Neil Patterson View Profile

14:14 PM, 18th May 2016, About 6 years ago

PS I am not indemnifying my own advice as people can be irrational, so go on your gut feeling.

Paul Franklin

10:02 AM, 19th May 2016, About 6 years ago

Sounds like a sensible approach to me. As Neil has said you should gauge the situation as to whether it would be best to knock on the door first. But I would always say it's best to follow that up with something in writing so that it's clear what you have agreed.

Sharon Betton

11:28 AM, 19th May 2016, About 6 years ago

If you pursue the course of action of writing a letter (though a visit is always good practice), make sure you state in the letter that failure to respond by the given date will be taken as agreement, rather than accepting silence as agreement. You need to cover your back!

Stephen Smith

11:30 AM, 19th May 2016, About 6 years ago


You have a duty of care to your tenant and a duty to keep the boundary fences in good order.

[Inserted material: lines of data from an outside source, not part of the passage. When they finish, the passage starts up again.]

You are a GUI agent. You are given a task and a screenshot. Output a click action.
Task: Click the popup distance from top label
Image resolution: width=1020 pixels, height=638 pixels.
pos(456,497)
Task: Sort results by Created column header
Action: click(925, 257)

You are also able to access neighbouring land for this purpose. Access to Neighbouring Land Act 1992. Consent can not be refused.

A quick letter explaining the position would be all that is required.

Ian Brand

11:54 AM, 19th May 2016, About 6 years ago

Thanks Stephen - very interesting. I was unaware of this act so could be something to fall back on if they do wish to try and create problems.

Thanks for all other advice - I understand what you are saying about having a chat with the neighbour, but, without going in to too much detail, they were extremely active when I was trying to get my property back from the previous tenant. Obviously I don't know what the previous tenant was telling them about me, probably what a terrible landlord I was. No doubt they left out the bit about being in receipt of full housing benefit but not paying any rent.

John Frith

15:53 PM, 19th May 2016, About 6 years ago

I would recommend that you look at the deeds to find out who's responsibility it is to maintain that particular fence. If on the plans there is a "T" sticking out from the fence on your side then it's you.

I know you are willing to pay any way, but if it's your responsibility, then they don't have any grounds to stop you. If it's their responsibility, then you need to get their agreement, as (if they want to be difficult) they could claim you were interfering with their property.

Paul Tarry

22:52 PM, 19th May 2016, About 6 years ago

When I did a basic law course one of the fundamentals is you can not use silence or a lack of response as agreement tp proceed, only an actual agreement will siffice

Stephen Smith

8:46 AM, 20th May 2016, About 6 years ago


Further to the "Access to Neighbouring Land Act, it was brought in for this very reason. Neighbours were preventing reasonable access for essential works, gutter clearance, remedial brickwork repairs, and fences. Consent being unreasonably withheld.
Simply send a letter stating your intention. The contractor concerned etc. The contractor should exercise due diligence, clear up mess, don't trample the plants and so on.
If access is denied, apply to the courts and ask for costs.


Nick Pope

12:12 PM, 21st May 2016, About 6 years ago

There is a difference between responsibility for the boundary (indicated by the "T" marks on a plan already mentioned) and the ownership of the actual fence. Even if the boundary is your responsibility it is possible that the fence itself was erected by the neighbours and it is therefore theirs and you can't just replace it without their consent, even if you are paying. If it is however yours you don't actually need their consent to replace.

You do have a right to go onto their land to do works of repair and maintenance but again you need to give proper notice, to protect their property and to ensure that pets, children etc. don't escape.